Being able to work with veterans reminds you that every veteran has a story, and their stories are unique. I try to remind myself that the person I see before me is the product of their life experiences, which leads me to take the time to learn about how they became who they are now, enabling me to empathize, understand, and perhaps, help them with why they are where they are. Hearing powerful stories of losing battle buddies, of carrying the guilt with oneself into sleep (which is where you’re supposed to get refuge from the day’s worries), seeing physical scars that remind one of the commitment and sacrifice some of these men and women have made on our behalf, reminds you that this person, no matter how flawed they may be now, have often made choices that we have never had to make, helping to explain why they are who they are now. This process lets me, as a physician, have patience: when someone snaps at you or is rude, that makes you pause just a second. Before you react with anger to someone who’s feigning symptoms to avoid sleeping in the cold another night, it makes you ask why this person would be so hateful towards certain things and avoid particular behaviors, till he tells you he was a prisoner of war in Vietnam – then it all clicks. We are all human and deserve to be treated with dignity. If you seek first to understand the patient in front of you, before you yourself are understood, then, maybe, you might be able to help this person who incites so much anger in your hospital staff, all because you took the time to talk to this patient, listen to them, and see them for who they are, not what they do. And maybe, just maybe, you can help them make better choices to avoid using the hospital to get housing, food, or clothing. Maybe you can help this patient tell their story, guide them to the right people who can heal them clinically, and connect them with the resources they need to live. Maybe.
Author Biography
Dr. Oladipo Kukoyi, MD, MS
Executive Director/CEO
Birmingham VA Health Care System (BVAHCS)

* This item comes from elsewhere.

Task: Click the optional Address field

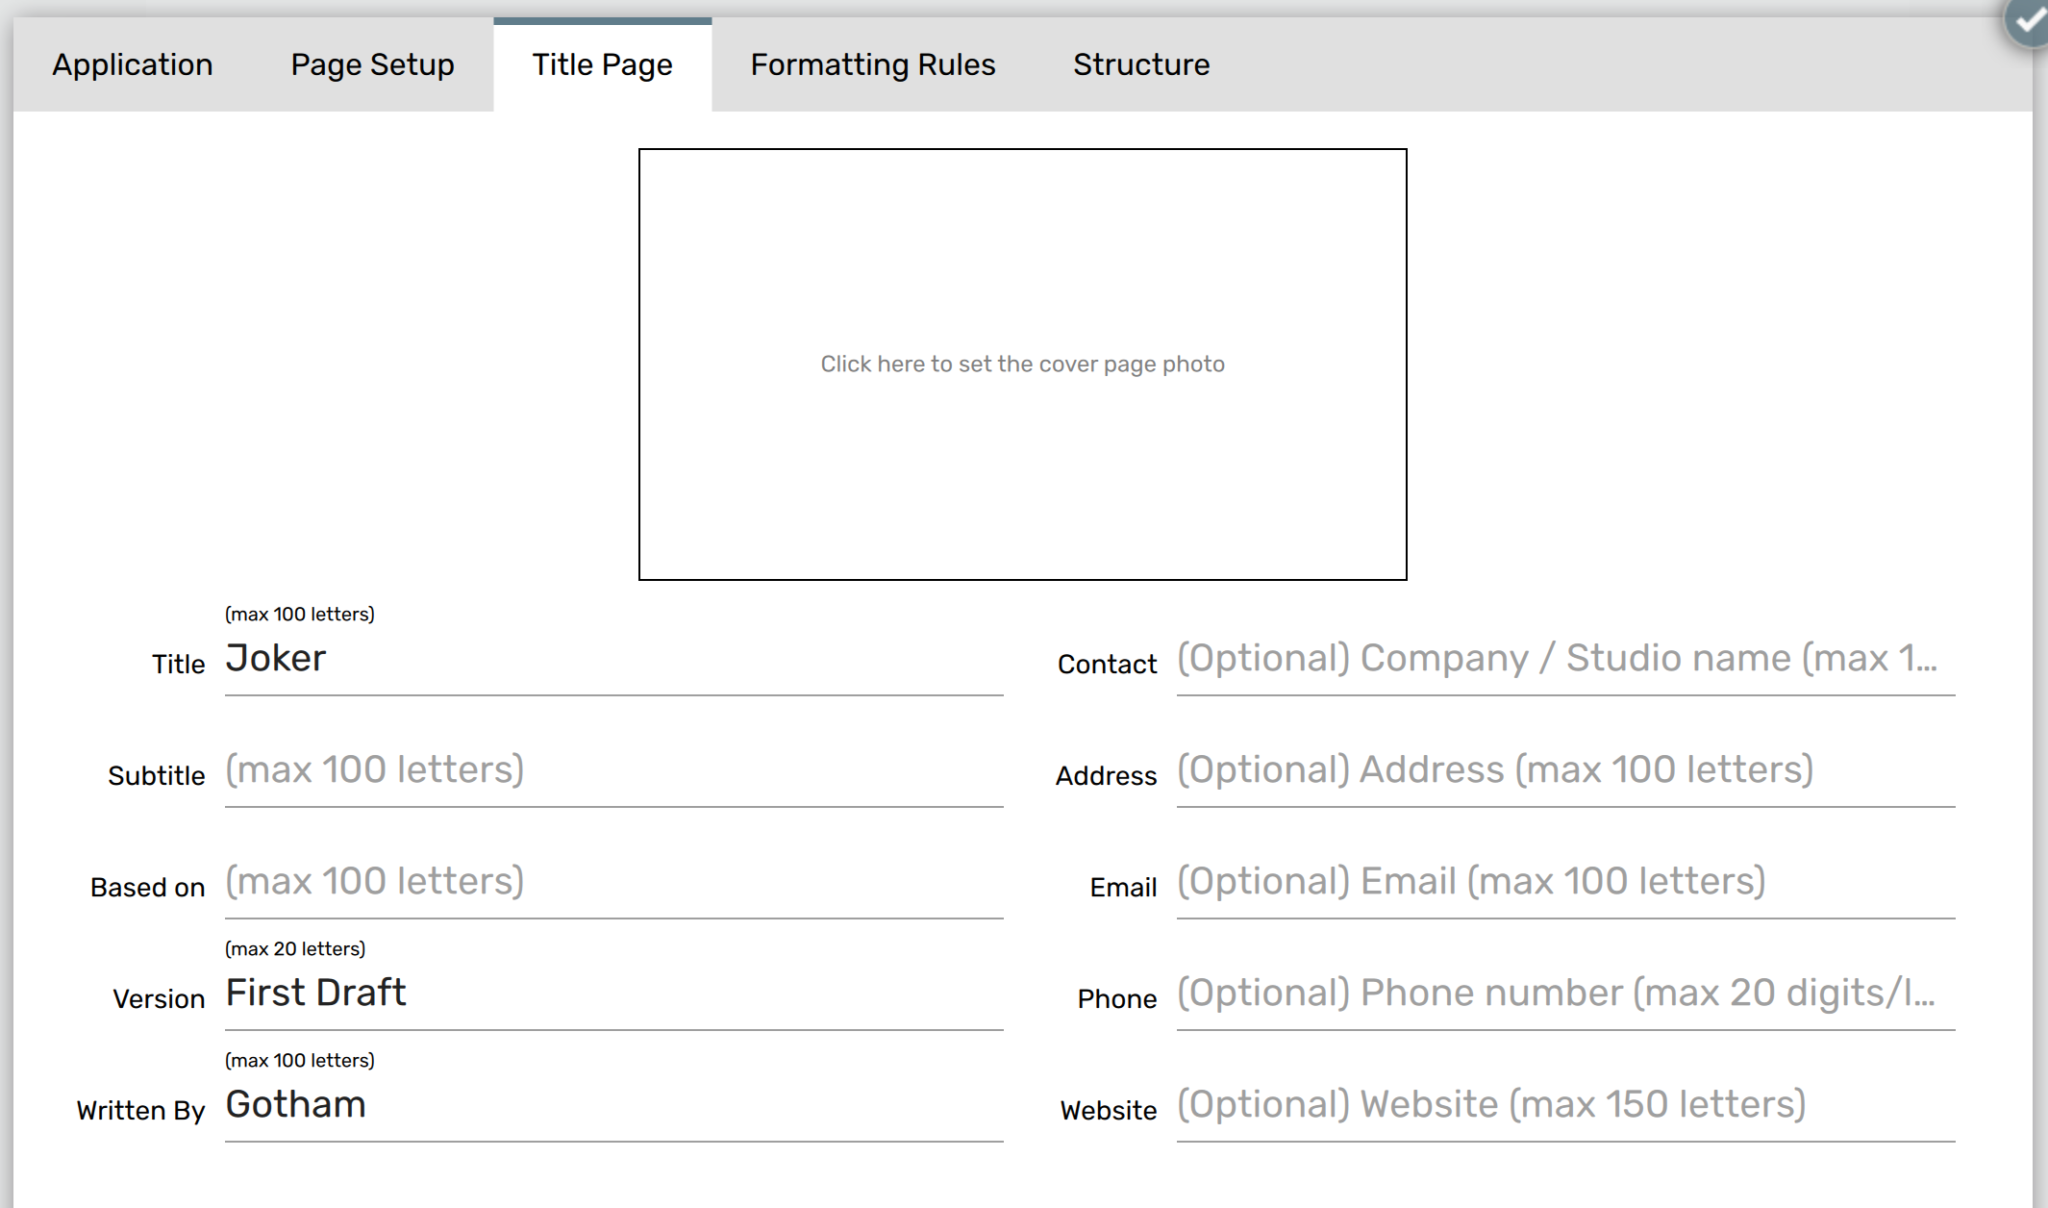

Dr. Kukoyi is responsible for a health care system serving over 70,000 Veterans throughout Alabama at a 141-bed tertiary care teaching medical center and nine Community-Based Outpatient Clinics. He served as the Interim Executive Director of BVAHCS from May 2021 to September 2021, and prior to that, served as the Chief of Staff. Dr. Kukoyi is dual board-certified in Psychiatry and Family Medicine. He has held academic appointments at a variety of higher institutions of learning and is currently a Clinical Professor in the departments of Psychiatry and Family Medicine at the UAB SOM, his alma mater. Dr. Kukoyi has expertise in psychosomatic medicine and in treating a wide array of psychiatric conditions and has a research interest in the interface between psychiatric and medical conditions. He is well-published in this field.
Dr. Kukoyi has a Master's in Clinical Investigation and has pursued research in the neuropsychiatry of epilepsy, and has been recognized for his teaching and mentoring excellence of trainees. He is a 2012 graduate of the Health Care Leadership Development Program (HCLDP), a 2017 Federal Executive Institute (FEI) graduate, and a VHA Certified Mentor.
Dr. Kukoyi is a Distinguished Fellow of both the American Psychiatric Association and the Academy of Consult Liaison Psychiatry and received the UAB SOM Distinguished Alumnus Award of 2024.